From 7d144b5504557b47a0f164dbb5685c874df1c7f7 Mon Sep 17 00:00:00 2001
From: chamikasudusinghe <chamika.sudusinghe.17@cse.mrt.ac.lk>
Date: Thu, 16 Apr 2026 00:59:10 -0500
Subject: [PATCH] fix compatibility with dgl and cuda 12.0+

---
 examples/rgms/rgcn/bench_rgcn_baseline.py                | 2 +-
 examples/rgms/rgcn/bench_rgcn_composable.py              | 2 +-
 examples/rgms/rgcn/bench_rgcn_non_composable.py          | 2 +-
 examples/rgms/rgcn/bench_rgcn_tensorcore.py              | 2 +-
 examples/rgms/sparse_conv/rgms.py                        | 2 +-
 examples/sddmm/bench_sddmm.py                            | 2 +-
 examples/spmm/bench_spmm.py                              | 2 +-
 examples/spmm/bench_spmm_naive.py                        | 2 +-
 examples/spmm/bench_tc_spmm.py                           | 2 +-
 python/tvm/contrib/nvcc.py                               | 6 ++++++
 tests/python/sparsetir/test_format_conversion_routine.py | 6 +++---
 11 files changed, 18 insertions(+), 12 deletions(-)

diff --git a/examples/rgms/rgcn/bench_rgcn_baseline.py b/examples/rgms/rgcn/bench_rgcn_baseline.py
index cea1254aa..6221a1a4d 100644
--- a/examples/rgms/rgcn/bench_rgcn_baseline.py
+++ b/examples/rgms/rgcn/bench_rgcn_baseline.py
@@ -46,7 +46,7 @@ def test_rgcn_baseline(g: DGLHeteroGraph, feat_size: int):
     feat = th.rand(g.num_src_nodes(), feat_size).to(0) / 100
     out = th.zeros(g.num_dst_nodes(), feat_size).to(0) / 100
     weight = th.rand(g.num_rels, feat_size, feat_size).to(0)

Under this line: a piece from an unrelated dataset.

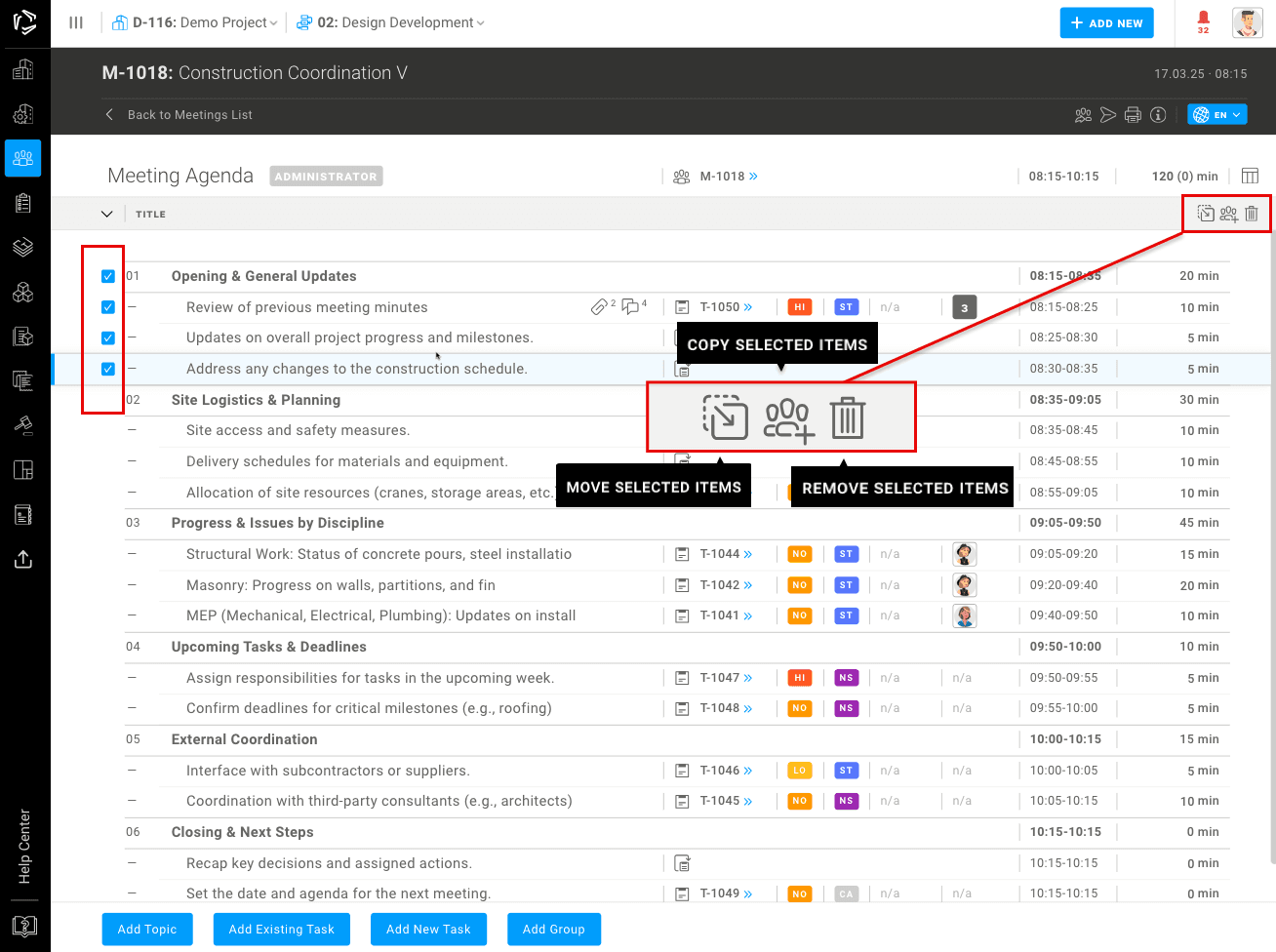Click the print icon in meeting header

coord(1133,115)
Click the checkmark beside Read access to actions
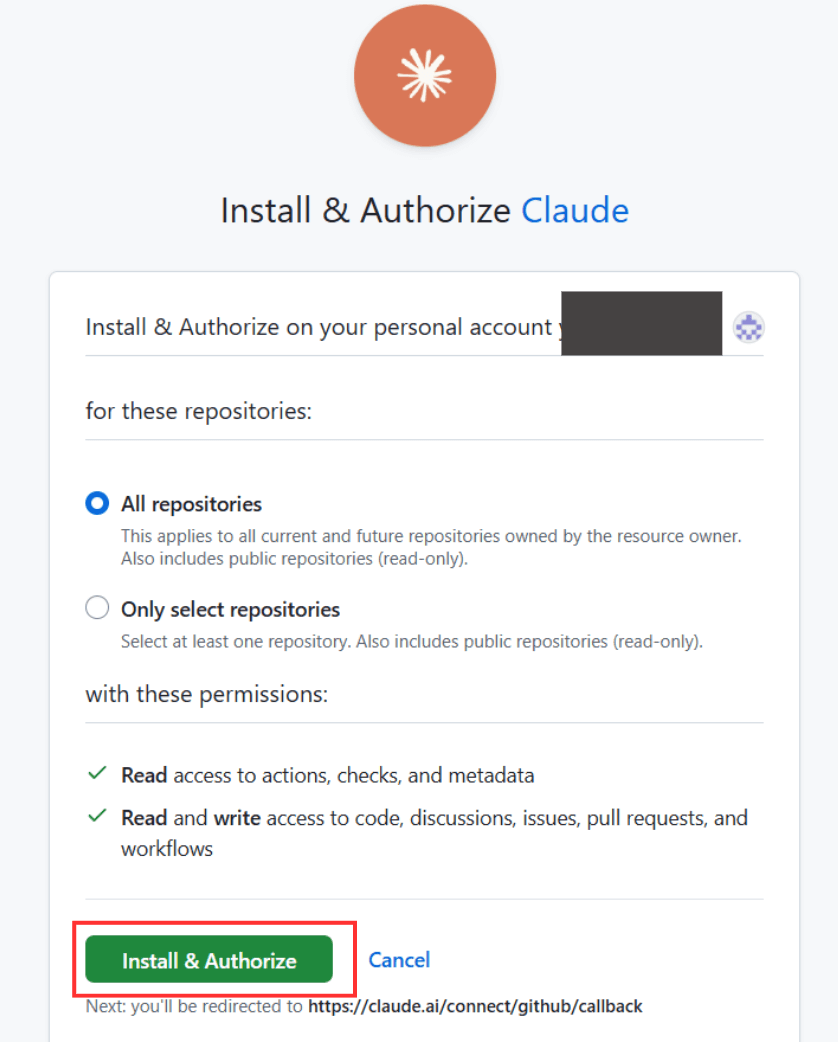Screen dimensions: 838x1042 (97, 774)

-    indptr, indices, eid = g.adj_sparse(fmt="csc")
+    indptr, indices, eid = g.adj_tensors(fmt="csc")
     etype = g.edata[dgl.ETYPE][eid.long()]
 
     # dgl-lowmem
diff --git a/examples/rgms/rgcn/bench_rgcn_composable.py b/examples/rgms/rgcn/bench_rgcn_composable.py
index 6be9302a3..2ca63ac45 100644
--- a/examples/rgms/rgcn/bench_rgcn_composable.py
+++ b/examples/rgms/rgcn/bench_rgcn_composable.py
@@ -109,7 +109,7 @@ def test_rgcn_composable_format(
         dst_type_id = g.get_ntype_id(dst_type)
         g_sub = g[etype]
         m_sub, n_sub = g_sub.num_dst_nodes(), g_sub.num_src_nodes()
-        indptr, indices, _ = g_sub.adj_sparse(fmt="csc")
+        indptr, indices, _ = g_sub.adj_tensors(fmt="csc")
         csf_indptr_0.append(csf_indptr_0[-1] + m_sub)
         csf_indices_0.append(ntype_node_pointer[dst_type_id] + th.arange(m_sub, dtype=th.int32))
         csf_indptr_1.append(csf_indptr_1[-1][-1] + indptr[1:])
diff --git a/examples/rgms/rgcn/bench_rgcn_non_composable.py b/examples/rgms/rgcn/bench_rgcn_non_composable.py
index c1c2fc210..ebfbc969c 100644
--- a/examples/rgms/rgcn/bench_rgcn_non_composable.py
+++ b/examples/rgms/rgcn/bench_rgcn_non_composable.py
@@ -60,7 +60,7 @@ def test_lower_rgcn_hetero(
         src_type_id = g.get_ntype_id(src_type)
         dst_type_id = g.get_ntype_id(dst_type)
         g_sub = g[etype]
-        indptr, indices, _ = g_sub.adj_sparse(fmt="csc")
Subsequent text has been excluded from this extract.